#### AIM OF THE TASK
Update the listing below by changing every "How do I perform" to "How can I do" and leaving everything else the same. Leave the pictures out of your version.

#### DATA TO PROCESS
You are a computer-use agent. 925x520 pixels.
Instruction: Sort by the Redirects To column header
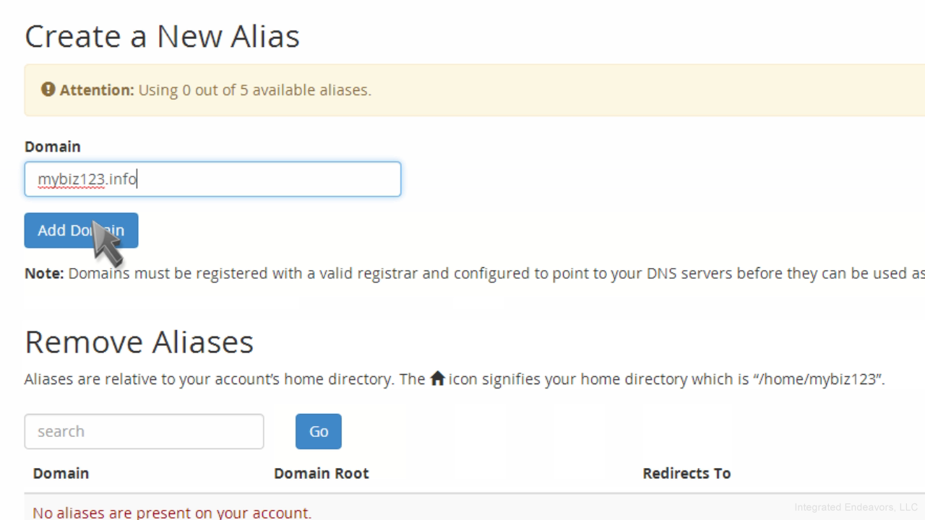point(687,473)
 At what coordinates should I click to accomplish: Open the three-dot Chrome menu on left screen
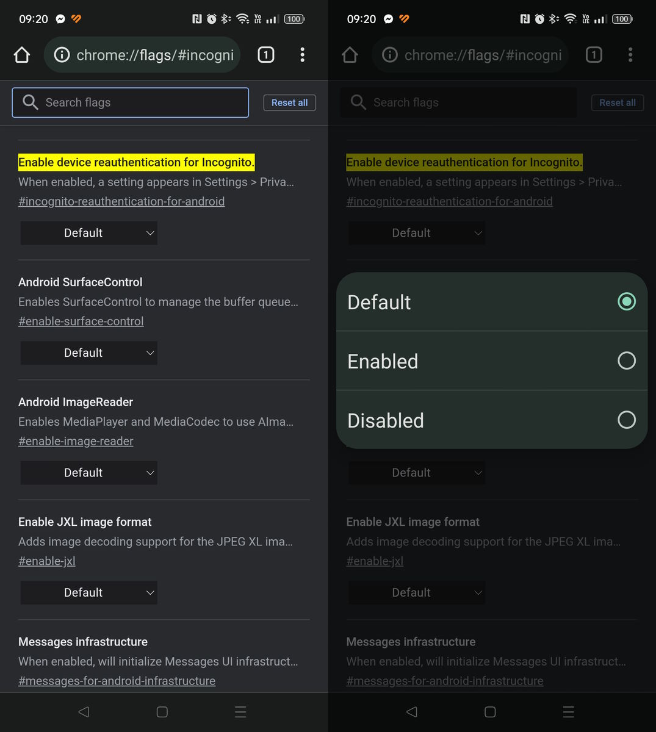coord(302,55)
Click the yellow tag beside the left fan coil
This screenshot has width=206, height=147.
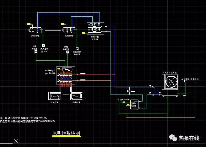29,24
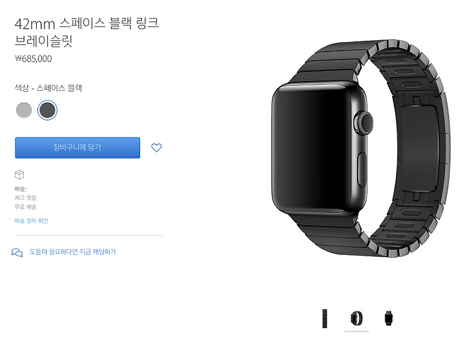Click the Digital Crown on the watch image
Viewport: 465px width, 345px height.
pos(363,122)
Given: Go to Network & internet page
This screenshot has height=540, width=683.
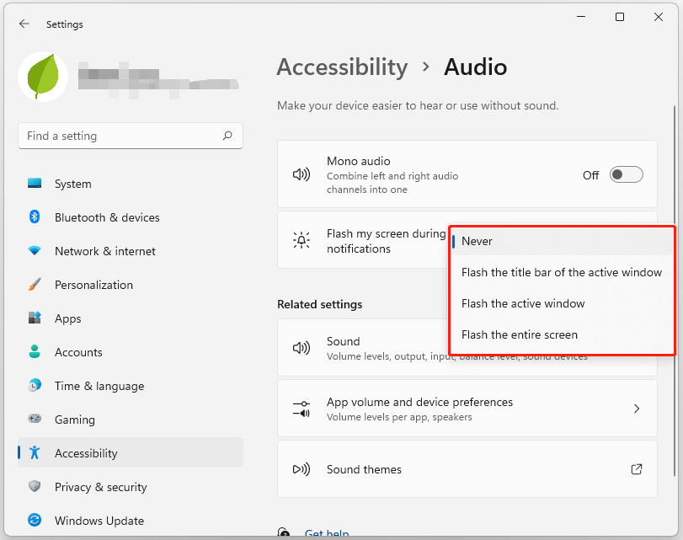Looking at the screenshot, I should click(x=104, y=251).
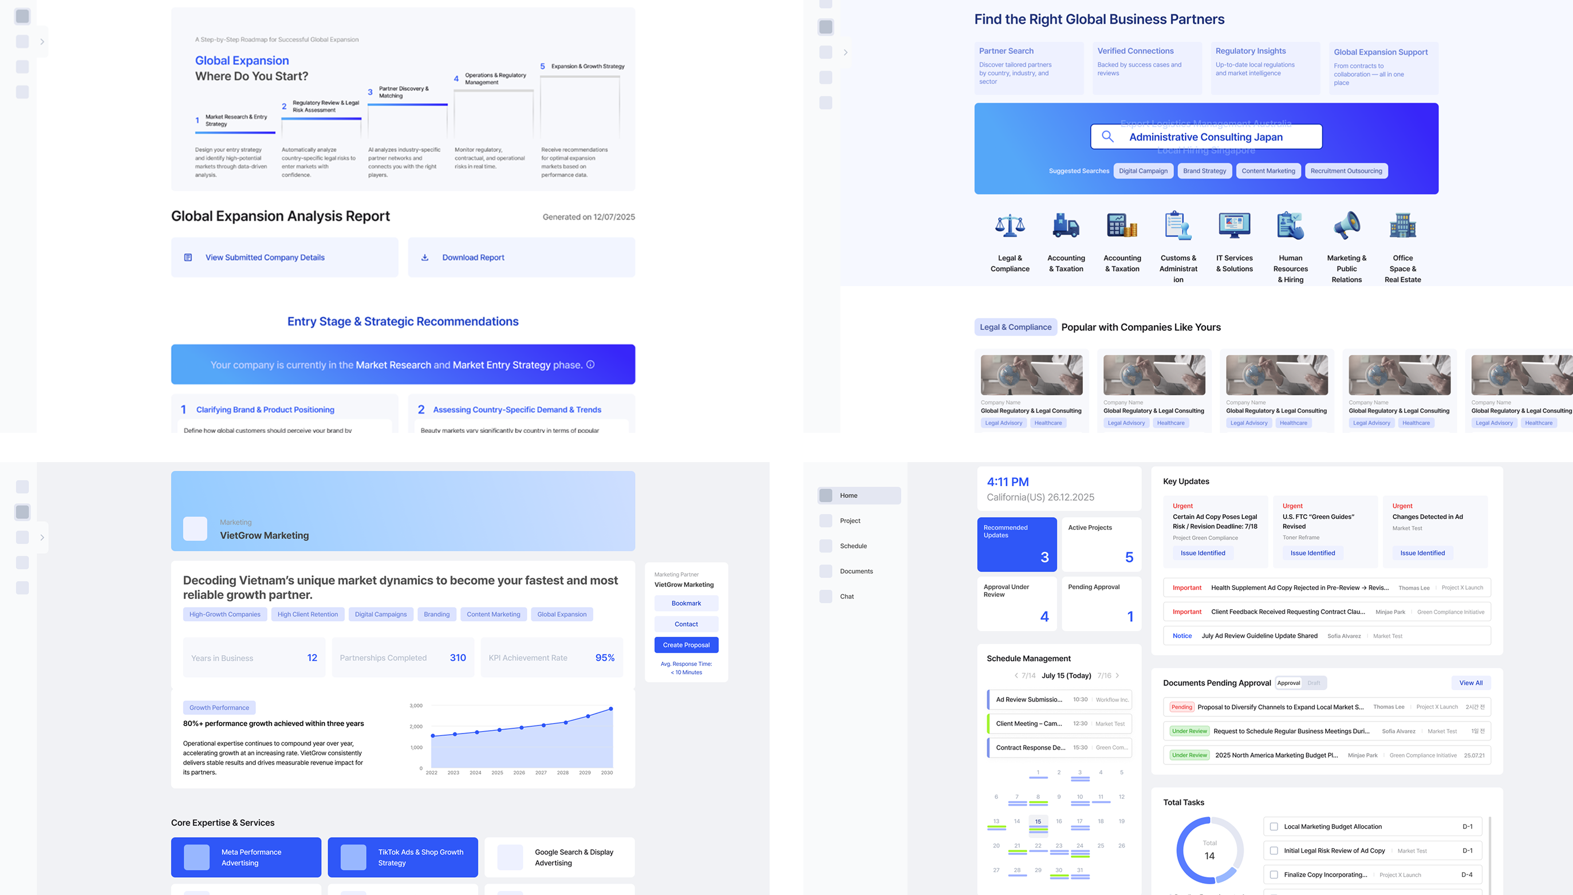The width and height of the screenshot is (1573, 895).
Task: Go back to 7/14 using the left chevron
Action: 1016,676
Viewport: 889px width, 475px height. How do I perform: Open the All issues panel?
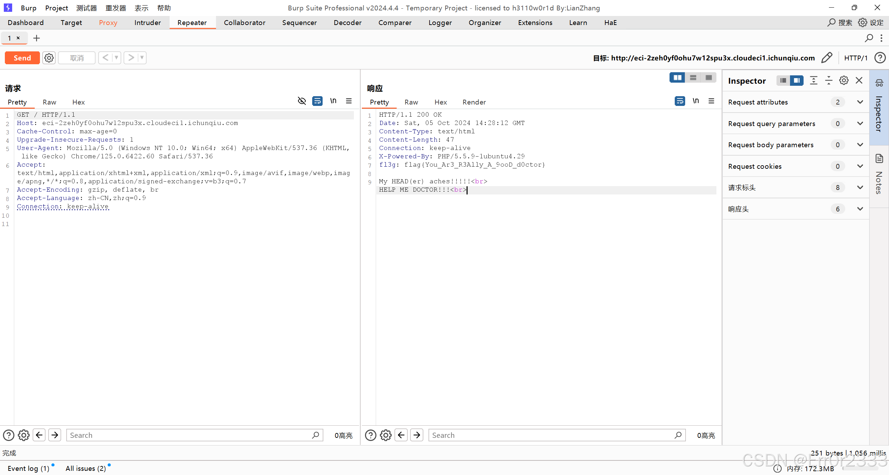(85, 468)
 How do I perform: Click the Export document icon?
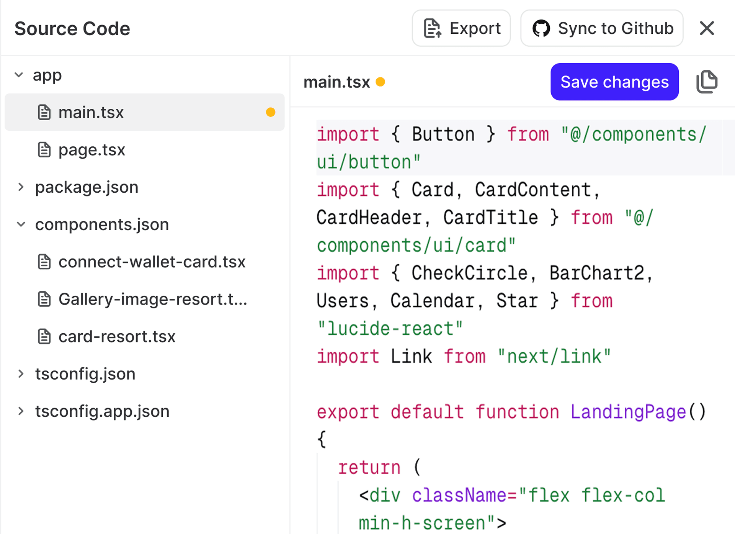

#### ANSWER FOR THIS EXERCISE
You are a computer-use agent. 925x520 pixels.
Instruction: Sort by the Redirects To column header
point(687,473)
 At what coordinates should I click to accomplish: Open the three-dot Chrome menu on left screen
coord(302,55)
Click the yellow tag beside the left fan coil
This screenshot has width=206, height=147.
29,24
Click the Digital Crown on the watch image
Viewport: 465px width, 345px height.
pos(363,122)
Given: Go to Network & internet page
This screenshot has height=540, width=683.
Looking at the screenshot, I should click(x=104, y=251).
The width and height of the screenshot is (1573, 895).
Task: Go back to 7/14 using the left chevron
Action: 1016,676
Viewport: 889px width, 475px height. How can I do: Open the All issues panel?
(85, 468)
 How can I do: Click the Export document icon?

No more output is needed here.